Dataset items:

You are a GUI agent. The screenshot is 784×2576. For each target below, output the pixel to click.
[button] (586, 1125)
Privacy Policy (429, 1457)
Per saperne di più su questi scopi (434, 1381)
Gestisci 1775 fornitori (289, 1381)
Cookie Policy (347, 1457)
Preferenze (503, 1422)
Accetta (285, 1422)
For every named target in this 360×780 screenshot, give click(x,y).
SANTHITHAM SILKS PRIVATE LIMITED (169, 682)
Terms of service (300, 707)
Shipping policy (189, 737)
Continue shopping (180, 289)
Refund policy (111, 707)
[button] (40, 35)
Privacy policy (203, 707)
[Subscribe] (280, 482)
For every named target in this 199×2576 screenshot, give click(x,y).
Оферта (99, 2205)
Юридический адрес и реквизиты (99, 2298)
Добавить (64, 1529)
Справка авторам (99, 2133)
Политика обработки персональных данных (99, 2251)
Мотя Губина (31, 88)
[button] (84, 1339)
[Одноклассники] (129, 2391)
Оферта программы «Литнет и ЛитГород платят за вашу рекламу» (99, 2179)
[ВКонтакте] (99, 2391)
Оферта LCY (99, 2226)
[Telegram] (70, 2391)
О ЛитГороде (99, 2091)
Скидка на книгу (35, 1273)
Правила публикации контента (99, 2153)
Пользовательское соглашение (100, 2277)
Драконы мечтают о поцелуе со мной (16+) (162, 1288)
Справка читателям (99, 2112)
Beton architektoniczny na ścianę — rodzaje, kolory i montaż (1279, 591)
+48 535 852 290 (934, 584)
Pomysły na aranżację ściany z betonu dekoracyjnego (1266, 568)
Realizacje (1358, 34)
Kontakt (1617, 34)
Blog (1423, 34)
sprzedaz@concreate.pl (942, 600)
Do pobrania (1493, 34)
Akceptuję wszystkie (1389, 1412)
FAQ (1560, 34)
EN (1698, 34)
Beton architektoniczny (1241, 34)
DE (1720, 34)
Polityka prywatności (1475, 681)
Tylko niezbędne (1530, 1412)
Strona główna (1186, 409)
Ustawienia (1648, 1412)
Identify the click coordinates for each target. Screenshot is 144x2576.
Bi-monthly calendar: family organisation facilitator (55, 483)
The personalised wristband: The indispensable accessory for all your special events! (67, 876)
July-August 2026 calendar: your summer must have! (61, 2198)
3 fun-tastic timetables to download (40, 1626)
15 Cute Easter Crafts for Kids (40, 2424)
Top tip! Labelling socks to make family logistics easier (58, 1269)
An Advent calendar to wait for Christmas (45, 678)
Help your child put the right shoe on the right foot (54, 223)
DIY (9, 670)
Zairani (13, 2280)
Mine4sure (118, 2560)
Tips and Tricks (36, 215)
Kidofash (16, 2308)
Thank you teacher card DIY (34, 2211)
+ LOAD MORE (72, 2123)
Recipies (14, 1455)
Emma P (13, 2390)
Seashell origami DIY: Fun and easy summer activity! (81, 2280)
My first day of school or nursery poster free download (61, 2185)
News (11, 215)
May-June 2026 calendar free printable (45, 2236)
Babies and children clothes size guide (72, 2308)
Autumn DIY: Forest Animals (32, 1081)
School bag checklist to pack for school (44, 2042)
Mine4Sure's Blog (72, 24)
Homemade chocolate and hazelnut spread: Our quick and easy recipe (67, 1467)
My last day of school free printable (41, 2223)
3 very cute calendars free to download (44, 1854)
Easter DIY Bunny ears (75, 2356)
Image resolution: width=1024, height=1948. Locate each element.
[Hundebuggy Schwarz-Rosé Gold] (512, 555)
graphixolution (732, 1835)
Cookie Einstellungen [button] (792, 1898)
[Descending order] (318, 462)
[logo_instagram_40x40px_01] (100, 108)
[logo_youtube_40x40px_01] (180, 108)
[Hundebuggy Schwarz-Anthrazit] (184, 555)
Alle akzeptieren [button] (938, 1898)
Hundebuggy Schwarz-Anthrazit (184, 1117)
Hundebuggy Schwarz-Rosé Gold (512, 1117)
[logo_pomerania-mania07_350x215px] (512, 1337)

Exercise aim:
Transcribe, exactly and without additions, the lines of the records above, beginning with the line that contains "My last day" and ending with the line that contains "graphixolution (732, 1835)", both included.

Output of the task:
My last day of school free printable (41, 2223)
3 very cute calendars free to download (44, 1854)
Easter DIY Bunny ears (75, 2356)
Image resolution: width=1024, height=1948. Locate each element.
[Hundebuggy Schwarz-Rosé Gold] (512, 555)
graphixolution (732, 1835)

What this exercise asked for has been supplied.